# Bonanza



## Pyotr (Feb 26, 2013)

Been watching Bonanza via Neflix starting from season 1. Dissapointed that they only have two seasons ; it ran for 14. My favorite is Adam. Cool, calm, collected - always does the right thing. I believe Adam left the show after 11 years-it was never the same after that. So who was your favorite Cartwright?


----------



## Posie (Aug 18, 2013)

Why is there an option to not like any of them, but not an option to like all of them?

...or an option that says "I like all of the sons, but not the dad."

...or "I just hate those nasty villains."

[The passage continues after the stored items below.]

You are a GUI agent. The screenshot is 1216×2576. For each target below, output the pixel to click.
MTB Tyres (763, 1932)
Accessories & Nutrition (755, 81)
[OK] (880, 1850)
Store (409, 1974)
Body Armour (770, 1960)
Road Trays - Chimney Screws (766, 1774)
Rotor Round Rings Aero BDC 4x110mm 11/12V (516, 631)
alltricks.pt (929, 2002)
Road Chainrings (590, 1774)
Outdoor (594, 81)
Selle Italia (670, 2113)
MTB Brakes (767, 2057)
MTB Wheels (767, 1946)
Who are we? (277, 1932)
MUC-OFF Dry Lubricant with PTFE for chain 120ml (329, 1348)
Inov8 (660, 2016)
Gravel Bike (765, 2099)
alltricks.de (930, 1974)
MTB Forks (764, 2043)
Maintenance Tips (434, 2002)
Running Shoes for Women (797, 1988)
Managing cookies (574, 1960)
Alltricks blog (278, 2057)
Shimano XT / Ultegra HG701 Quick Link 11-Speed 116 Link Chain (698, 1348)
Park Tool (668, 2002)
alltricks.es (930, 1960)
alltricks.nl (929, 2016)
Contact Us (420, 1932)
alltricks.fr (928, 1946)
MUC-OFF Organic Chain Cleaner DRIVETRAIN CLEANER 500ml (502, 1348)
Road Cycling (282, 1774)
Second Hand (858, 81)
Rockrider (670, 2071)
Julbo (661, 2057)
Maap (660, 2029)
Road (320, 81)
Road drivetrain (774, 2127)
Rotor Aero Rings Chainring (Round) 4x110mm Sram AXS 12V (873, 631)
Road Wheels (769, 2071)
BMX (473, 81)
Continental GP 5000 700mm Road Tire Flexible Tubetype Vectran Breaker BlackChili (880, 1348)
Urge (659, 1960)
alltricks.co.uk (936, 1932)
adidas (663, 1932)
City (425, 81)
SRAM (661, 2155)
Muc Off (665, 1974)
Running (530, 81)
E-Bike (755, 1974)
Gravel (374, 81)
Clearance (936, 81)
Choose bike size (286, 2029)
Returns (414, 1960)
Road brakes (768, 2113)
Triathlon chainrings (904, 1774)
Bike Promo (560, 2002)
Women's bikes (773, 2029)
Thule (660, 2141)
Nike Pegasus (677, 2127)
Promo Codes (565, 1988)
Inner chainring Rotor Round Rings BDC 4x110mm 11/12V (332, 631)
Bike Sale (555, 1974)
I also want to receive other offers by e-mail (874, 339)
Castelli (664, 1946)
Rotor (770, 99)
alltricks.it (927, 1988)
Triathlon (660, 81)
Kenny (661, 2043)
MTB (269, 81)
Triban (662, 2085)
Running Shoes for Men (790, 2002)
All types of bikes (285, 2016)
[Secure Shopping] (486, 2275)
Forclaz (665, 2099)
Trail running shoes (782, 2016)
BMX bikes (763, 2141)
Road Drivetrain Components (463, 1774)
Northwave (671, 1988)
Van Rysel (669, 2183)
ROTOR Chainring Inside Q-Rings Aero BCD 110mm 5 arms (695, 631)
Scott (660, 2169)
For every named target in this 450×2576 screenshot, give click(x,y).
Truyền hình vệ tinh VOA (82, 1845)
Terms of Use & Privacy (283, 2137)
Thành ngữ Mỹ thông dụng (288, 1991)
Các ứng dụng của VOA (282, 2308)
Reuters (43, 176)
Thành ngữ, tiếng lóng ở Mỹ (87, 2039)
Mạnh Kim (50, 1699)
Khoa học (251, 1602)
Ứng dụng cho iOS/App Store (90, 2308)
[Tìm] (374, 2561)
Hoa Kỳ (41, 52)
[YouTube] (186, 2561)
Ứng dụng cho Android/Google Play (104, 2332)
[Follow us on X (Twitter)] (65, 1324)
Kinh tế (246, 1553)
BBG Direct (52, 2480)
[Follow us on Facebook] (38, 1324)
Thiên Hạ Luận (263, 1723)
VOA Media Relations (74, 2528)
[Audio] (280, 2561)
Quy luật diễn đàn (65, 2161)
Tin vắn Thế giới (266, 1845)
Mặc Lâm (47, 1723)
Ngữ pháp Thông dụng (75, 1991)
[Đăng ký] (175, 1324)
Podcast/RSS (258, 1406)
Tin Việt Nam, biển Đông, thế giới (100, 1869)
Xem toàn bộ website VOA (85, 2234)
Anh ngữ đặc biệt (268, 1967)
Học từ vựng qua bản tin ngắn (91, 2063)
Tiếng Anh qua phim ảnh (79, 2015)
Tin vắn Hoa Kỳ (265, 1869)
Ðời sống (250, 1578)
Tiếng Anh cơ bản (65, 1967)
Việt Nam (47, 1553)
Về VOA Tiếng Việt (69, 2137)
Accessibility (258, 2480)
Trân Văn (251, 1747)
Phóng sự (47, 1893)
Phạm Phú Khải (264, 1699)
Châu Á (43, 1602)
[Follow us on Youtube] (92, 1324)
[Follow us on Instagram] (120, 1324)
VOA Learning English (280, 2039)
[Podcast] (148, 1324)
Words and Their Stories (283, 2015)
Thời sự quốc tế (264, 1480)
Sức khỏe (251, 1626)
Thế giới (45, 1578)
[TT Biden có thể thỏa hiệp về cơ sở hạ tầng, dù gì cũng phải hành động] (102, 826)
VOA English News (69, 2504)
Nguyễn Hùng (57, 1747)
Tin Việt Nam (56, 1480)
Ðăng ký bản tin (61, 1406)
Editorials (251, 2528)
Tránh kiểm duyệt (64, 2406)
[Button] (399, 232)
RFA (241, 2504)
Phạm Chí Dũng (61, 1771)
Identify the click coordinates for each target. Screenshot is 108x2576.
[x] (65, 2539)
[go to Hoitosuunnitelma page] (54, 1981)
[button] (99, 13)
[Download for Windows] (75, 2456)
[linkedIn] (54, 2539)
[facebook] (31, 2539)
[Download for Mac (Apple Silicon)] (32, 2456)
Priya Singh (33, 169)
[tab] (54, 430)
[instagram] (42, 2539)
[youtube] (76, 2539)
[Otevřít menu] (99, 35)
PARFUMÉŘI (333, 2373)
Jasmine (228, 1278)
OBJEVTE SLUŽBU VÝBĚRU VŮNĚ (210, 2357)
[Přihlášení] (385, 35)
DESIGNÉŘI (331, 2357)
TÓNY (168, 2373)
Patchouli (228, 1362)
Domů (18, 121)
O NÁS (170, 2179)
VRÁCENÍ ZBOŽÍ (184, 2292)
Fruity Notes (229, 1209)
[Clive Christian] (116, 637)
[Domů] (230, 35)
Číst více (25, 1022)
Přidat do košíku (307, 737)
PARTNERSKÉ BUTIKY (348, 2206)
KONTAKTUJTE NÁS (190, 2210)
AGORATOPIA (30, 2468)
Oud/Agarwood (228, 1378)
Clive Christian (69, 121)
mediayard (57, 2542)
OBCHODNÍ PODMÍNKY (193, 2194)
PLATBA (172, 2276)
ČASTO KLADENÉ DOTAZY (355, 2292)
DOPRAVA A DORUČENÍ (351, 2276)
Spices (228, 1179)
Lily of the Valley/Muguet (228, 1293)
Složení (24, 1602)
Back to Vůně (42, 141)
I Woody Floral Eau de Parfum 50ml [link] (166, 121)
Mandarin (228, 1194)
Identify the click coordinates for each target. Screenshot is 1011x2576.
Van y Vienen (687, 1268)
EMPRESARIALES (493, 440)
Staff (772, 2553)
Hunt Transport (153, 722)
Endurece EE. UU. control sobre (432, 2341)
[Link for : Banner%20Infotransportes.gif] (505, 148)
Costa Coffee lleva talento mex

*Catchy opening theme is now playing in my head*


----------



## SixFootScowl (Oct 17, 2011)

I remember Hoss and the theme song. I'd have to watch a couple episodes on You Tube in order to vote.


----------



## brotagonist (Jul 11, 2013)

We had it on every Sunday night, I'm sure, but I barely remember it. I must have been about 10 years old, or younger, when it ran.


----------



## elgar's ghost (Aug 8, 2010)

I can vaguely remember Bonanza towards the end and I also remember hearing about Dan Blocker's death. There was quite a bit of Western stuff on UK TV then - Bonanza, Alias Smith & Jones, Branded (although that was filmed in the mid-60s it didn't hit the UK until a few years later) and The High Chaparral are the ones I recall from the late 60s/early 70s.


----------



## Art Rock (Nov 28, 2009)

Posie said:


> *Catchy opening theme is now playing in my head*


This. A nice childhood memory.


----------